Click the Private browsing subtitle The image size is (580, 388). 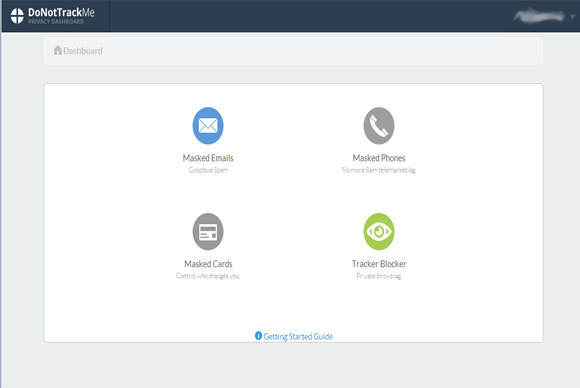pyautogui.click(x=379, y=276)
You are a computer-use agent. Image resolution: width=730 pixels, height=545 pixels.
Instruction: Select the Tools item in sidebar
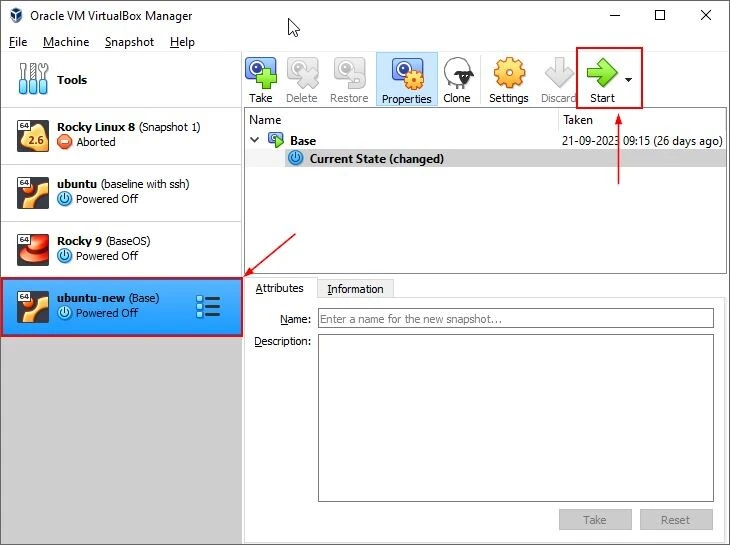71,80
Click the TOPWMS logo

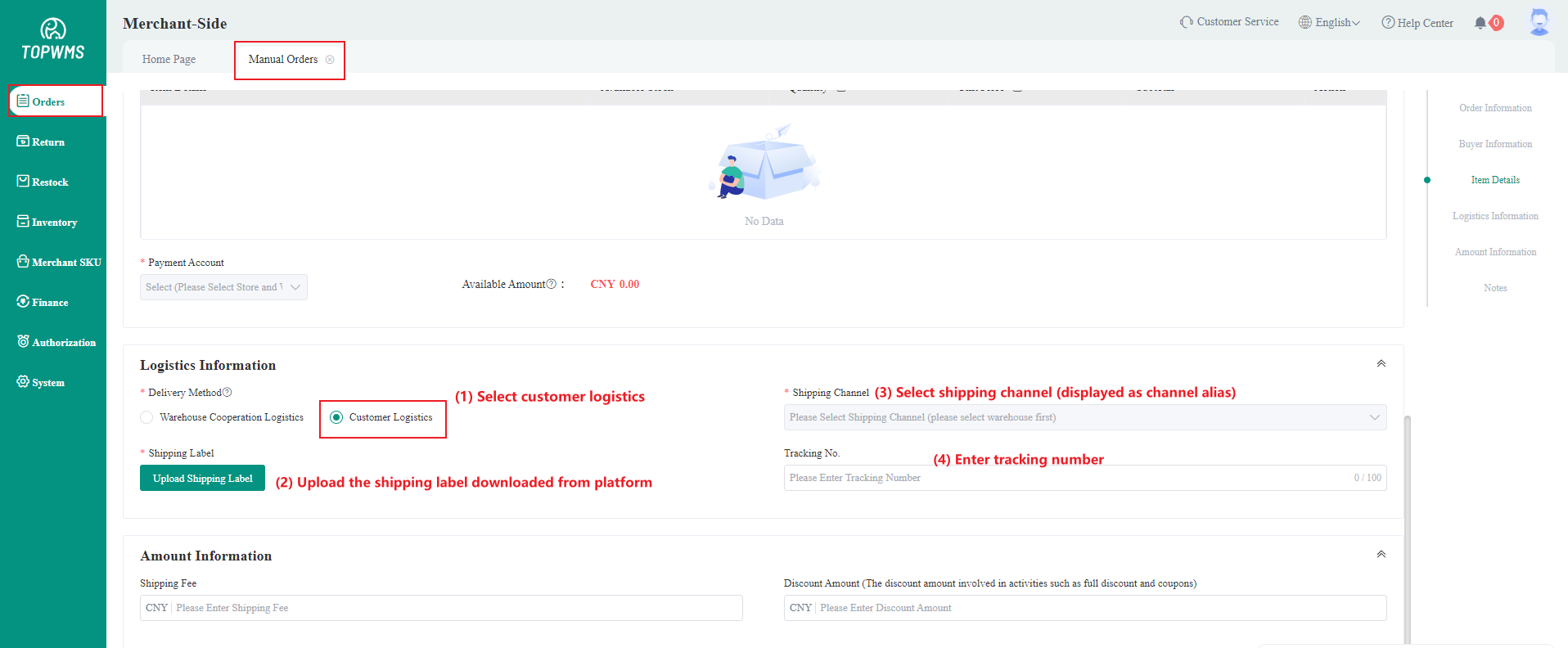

### DIRECTIONS
From the line that contains "Instruction: Select the Tools item in sidebar" to the end of the material above, output every line exactly, both ends included, but leave out any pictures.

### PROBLEM SOLUTION
Instruction: Select the Tools item in sidebar
71,80
Click the TOPWMS logo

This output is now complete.